I apologise for the delay, and hope you're still willing to help me.
I understand you need more details about my script and resources, here they are :
- 8Go RAM (that is a problem for me now, as I tend to write quite greedy code, I'm getting out of memory errors)

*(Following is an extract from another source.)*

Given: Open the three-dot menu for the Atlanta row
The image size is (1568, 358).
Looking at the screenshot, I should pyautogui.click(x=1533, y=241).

- a 70Ko XML file, almost 2M lines long, each line corresponding to one word / node, like this :
<DocumentSet>
<document>
<w lemma="appeler" type="VER:pres">appelle</w>
<w lemma="quand" type="KON">quand</w>
<w lemma="gronder" type="VER:infi">gronder</w>
</document>
</DocumentSet>
- a 10 Ko tabulation separated text file, 150k lines long, looking like this :
tunisiennes tynizjEn tunisien ADJ f p 0,3 3,51
+ 0 0,2 0,2 undef
remplît R@pli remplir VER undef undef 61,21 81,42
+ 0 0,2 0,2 "sub:imp:3s;"
remuons R°my§ remuer VER undef undef 24,42 62,84
+ 0,2 0 0,2 "imp:pre:1p;ind:pre:1p;"
remuât R°m8a remuer VER undef undef 24,42 62,84
+ 0 0,2 0,2 "sub:imp:3s;"
renaudant R°nod@ renauder VER undef undef 0 2,64
+ 0 0,2 0,2 "par:pre;"
ébouriffées ebuRife ébouriffé ADJ f p 0,22 3,45
+ 0 0,2 0,2 undef
rendissent R@dis rendre VER undef undef 508,81 46
+8,11 0 0,2 0,2 "sub:imp:3p;"
I'm using the XML::Twig module to go through the XML tree and modify nodes. I use a foreach $w instruction to loop through each <w> node and then check if its content matches a word from the first column of the tab document. If so, I want to add some attributes from the other columns to the XML node for a result like this :
<w conjugaison="imp:pre:2s;ind:pre:1s;ind:pre:3s;sub:pre:1s;sub:pre:3s
+;" genre="" lemma="appeler" nombre="" type="VER:pres">appelle</w>
<w genre="" lemma="quand" nombre="" type="KON">quand</w>
<w conjugaison="inf;" genre="" lemma="gronder" nombre="" type="VER
+:infi">gronder</w>
Ask me for more info if needed.